Best AutoML tool for Banking and Financial Institutions
ACT21 Software brings cutting-edge innovation to the banking and financial industry by providing reasoning and transparency into AI lead decisions. In partnership with H2O.ai we present to you an internationally acclaimed, award-winning Automatic Machine Learning (AutoML) platform – Driverless AI
On average, 40% of companies take more than a month to deploy an ML model into production. H2O’s Driverless AI empowers data scientists to work on projects faster and more efficiently by using automation to accomplish key machine learning tasks in just minutes or hours, not months
Connect with us at firstname.lastname@example.org to explore the AutoML platform.

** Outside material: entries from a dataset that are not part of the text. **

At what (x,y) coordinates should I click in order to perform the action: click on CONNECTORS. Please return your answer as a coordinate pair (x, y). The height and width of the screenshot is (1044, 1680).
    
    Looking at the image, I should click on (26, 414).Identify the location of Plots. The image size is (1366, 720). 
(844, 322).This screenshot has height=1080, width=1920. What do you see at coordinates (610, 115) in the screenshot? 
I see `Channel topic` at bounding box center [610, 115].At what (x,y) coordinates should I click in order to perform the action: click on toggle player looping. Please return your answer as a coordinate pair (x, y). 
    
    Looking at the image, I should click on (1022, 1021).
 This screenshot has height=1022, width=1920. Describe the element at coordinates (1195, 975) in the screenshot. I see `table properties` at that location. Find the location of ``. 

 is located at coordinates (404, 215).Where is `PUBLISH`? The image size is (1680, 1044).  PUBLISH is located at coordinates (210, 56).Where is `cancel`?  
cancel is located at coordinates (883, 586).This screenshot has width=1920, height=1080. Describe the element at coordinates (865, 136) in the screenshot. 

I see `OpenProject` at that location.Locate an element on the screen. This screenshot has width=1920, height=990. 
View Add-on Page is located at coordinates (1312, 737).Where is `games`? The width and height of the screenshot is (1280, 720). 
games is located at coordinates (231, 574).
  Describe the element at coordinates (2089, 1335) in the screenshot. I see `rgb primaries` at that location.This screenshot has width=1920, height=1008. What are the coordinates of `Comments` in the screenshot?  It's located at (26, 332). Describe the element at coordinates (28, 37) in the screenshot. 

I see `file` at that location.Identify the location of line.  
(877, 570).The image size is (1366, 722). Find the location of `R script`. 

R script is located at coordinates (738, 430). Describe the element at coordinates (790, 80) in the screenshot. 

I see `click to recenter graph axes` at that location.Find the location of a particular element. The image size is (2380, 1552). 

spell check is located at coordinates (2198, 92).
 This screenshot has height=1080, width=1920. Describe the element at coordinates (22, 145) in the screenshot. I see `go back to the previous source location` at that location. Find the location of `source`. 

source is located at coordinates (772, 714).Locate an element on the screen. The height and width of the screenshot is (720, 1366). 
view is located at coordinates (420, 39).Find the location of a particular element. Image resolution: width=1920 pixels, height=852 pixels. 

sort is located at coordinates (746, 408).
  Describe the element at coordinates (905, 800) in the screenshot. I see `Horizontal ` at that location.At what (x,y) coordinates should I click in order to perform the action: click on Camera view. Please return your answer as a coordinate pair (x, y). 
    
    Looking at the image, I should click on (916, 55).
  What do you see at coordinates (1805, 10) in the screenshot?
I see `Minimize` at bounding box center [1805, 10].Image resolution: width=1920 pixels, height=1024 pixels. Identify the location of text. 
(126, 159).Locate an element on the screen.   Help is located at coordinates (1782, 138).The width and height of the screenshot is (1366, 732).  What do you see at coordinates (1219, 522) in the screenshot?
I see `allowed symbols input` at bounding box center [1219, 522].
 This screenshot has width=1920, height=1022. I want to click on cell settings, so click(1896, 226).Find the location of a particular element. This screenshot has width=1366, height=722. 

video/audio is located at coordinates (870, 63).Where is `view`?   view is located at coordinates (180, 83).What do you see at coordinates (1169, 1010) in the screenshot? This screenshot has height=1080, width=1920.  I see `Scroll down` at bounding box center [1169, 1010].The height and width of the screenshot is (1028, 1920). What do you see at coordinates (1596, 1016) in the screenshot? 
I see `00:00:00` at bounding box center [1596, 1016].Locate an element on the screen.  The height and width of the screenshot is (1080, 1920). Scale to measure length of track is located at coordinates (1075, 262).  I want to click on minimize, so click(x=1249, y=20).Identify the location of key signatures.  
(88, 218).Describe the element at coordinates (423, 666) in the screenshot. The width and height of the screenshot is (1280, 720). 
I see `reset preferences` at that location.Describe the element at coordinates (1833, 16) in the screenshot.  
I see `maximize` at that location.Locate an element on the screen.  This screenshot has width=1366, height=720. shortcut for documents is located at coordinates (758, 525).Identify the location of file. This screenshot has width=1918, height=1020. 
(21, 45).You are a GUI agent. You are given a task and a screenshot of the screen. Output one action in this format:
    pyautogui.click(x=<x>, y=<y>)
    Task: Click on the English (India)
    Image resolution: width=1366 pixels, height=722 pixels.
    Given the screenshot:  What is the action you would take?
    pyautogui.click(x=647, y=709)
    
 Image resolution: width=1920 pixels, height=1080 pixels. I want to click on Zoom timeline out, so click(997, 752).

As the power of artificial intelligence has been realized across industries, banks need to review their talent strategies to gain the skills required to deploy and excel AI system. However, scaling up a data science process is challenging, time-consuming, and expensive. AutoML empowers data analysts, software engineers and BI team to build and benefit from predictive models. Leveraging automation to expedite the development of models gives data scientists the freedom to be more productive.